Friday, July 18, 2008

SeptemberFest - The ebook Races

It appears that size, contrary to everything people say, does matter, or so Amazon believe. As a result, it is reported in Wired that a new Kindle will soon be with us measuring 8 1/2 by 11 inches, like a sheet of letter-sized paper.

What would be obviously more appealing than the extra inches would be colour, a fully functional web browser, but then we would have a laptop! Why increase the size of the screen to compete with devices that we all have, use and that cost only a little more than this one dimensional tablet?

Is the ebook reader we know today doomed? Today they don’t add that something, so special, they are a must have one. Neither do that present a cool style icon, that makes them a ‘must to be seen with’. Lets be honest the Kindle took three years to develop and the design says it all. The Sony forgot the interaction, gave us a screen, a carrying case and an umbilical cord back to the PC and the iLiad tried but got the economics, the look and marketing all wrong.

We have seen the buzz about the iPhone and the copycat races between all the mobile devices all trying to catch up or surpass it in looks and functionality. It is clear that applications and functionality is going mobile. It is clear that in the world of labels, design matters.
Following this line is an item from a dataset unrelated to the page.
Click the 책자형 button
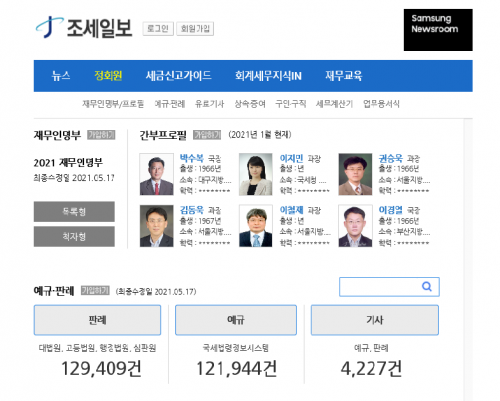click(x=74, y=237)
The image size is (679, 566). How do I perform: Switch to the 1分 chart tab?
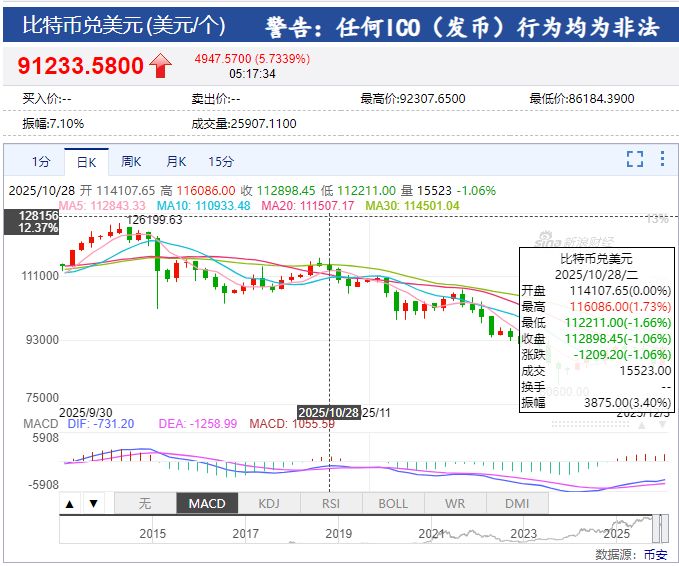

It is clear that Apple got it right.

We now brace ourselves for the ‘ebook event’ of the year – the worst kept secret ‘Septemberfest’. What do we expect? There is bound to be plenty of press coverage - after all Amazon and Sony can deliver that. There is bound to be many who want the latest gizmo – after all someone had to buy the Sinclair C5. There is bound to be those who want to stand out at the airport or think that they look cool with it in public – after all Michael Douglas ran up a beach on film carrying a brick (early mobile phone). There are bound to be smart statements claiming phenomenal sales, but if like last time, probably lacking real numbers.

The issues that will determine success are availability of the right content, ease of use, functionality, interoperability, price and the feeling that it’s got some life expectancy. We haven’t found one today that we would want to spend more than $50 to $100 on and treat as a gimmick, or as a potential throw away. Also we would want to know that what content we buy also has some future and isn’t tethered to a short life product and can be transferred to whatever as many times as needed into the future.

We are not negative towards digital content or ebooks and are fully behind them we are just very cautious about placing a bet on a horse that is obviously lame before the race has started.

1 comment:

Mark Thwaite said...

Spot-on as ever Martyn.

The Kindle, surely, is a cul-de-sac technology: if it does anything right (e.g. improves e-ink technology or causes more publishers to create more digital content) those improvements will just be rolled out onto (better) other (mobile) technology.

An improved "iPhone" + decent e-reader apps are the way forward.